Marty smiled. “That he did, Dane-o. That he did.” He watched Dane’s hands, trying to see how the man pulled off this next little trick.

Dane drew a draft in a frosted mug and slid it across the bar. Marty paid him with three crisp hundreds from Keith’s wallet. Concealing the action with his body, he raised the mug off the bar and palmed the three flat pouches of cocaine tucked underneath.

“Damn, man,” he said. “How do you
do
that?”

Dane gave him that smile, all pink gums and polished ivory. “Magic,” he said and moved off down the bar.

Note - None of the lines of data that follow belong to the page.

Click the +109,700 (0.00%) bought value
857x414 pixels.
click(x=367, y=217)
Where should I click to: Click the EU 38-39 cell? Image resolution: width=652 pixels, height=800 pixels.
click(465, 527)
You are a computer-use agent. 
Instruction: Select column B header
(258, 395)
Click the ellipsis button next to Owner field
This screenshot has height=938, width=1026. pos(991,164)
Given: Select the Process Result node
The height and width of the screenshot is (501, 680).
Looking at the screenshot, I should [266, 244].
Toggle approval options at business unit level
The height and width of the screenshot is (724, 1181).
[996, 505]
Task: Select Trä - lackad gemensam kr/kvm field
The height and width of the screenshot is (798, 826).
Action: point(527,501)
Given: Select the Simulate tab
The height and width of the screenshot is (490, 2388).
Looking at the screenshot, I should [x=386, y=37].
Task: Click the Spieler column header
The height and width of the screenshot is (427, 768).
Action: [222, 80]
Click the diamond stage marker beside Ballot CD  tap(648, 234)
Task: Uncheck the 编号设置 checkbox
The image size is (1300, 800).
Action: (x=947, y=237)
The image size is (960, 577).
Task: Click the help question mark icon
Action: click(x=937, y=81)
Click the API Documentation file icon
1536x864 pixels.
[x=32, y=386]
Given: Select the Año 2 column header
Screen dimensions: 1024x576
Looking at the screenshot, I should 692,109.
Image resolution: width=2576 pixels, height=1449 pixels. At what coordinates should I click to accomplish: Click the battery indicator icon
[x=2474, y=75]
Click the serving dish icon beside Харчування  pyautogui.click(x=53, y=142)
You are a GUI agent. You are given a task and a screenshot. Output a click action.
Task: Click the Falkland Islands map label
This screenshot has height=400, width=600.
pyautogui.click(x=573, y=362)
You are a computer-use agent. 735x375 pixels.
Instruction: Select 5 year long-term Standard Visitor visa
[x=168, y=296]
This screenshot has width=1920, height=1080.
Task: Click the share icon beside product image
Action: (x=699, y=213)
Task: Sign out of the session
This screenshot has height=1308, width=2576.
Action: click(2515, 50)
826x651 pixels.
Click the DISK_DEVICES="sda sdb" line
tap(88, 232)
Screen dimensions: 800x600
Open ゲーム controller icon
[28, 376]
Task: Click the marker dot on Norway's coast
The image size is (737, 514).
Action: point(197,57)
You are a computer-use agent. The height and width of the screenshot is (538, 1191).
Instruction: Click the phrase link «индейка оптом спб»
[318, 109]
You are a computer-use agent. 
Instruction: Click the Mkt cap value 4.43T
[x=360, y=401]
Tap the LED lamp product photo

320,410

Sipping his brew, Marty turned to face the room. It took a few moments, but then he spotted her by the far wall, pantomiming a blowjob for a sweaty bald guy having a stag party.

Earlene.

* * *

Six blocks south of the Fantasia Club, Detective Sergeant Alister Raybould cruised Yonge Street in an unmarked car, wipers working hard against the weather. He pulled up to the curb next to a bus kiosk, a pair of hookers in there huddled in cheap furs, and powered down his curb-side window. The ladies stepped into view, open for business, their stock fuck-me expressions vanishing the instant they saw who it was in the salt-bleached sedan.

Trish, a tall black girl in a red wig, stuck her head through the window and did her best to smile. “’Evenin’, detective. Just lookin’ tonight or buyin’?”

“Keep your trash-mouth shut ’til I tell you to open it,” Raybould said. “Where’s that cocksucker, Swain?”

“I seen him outside the Strand ’bout an hour ago.”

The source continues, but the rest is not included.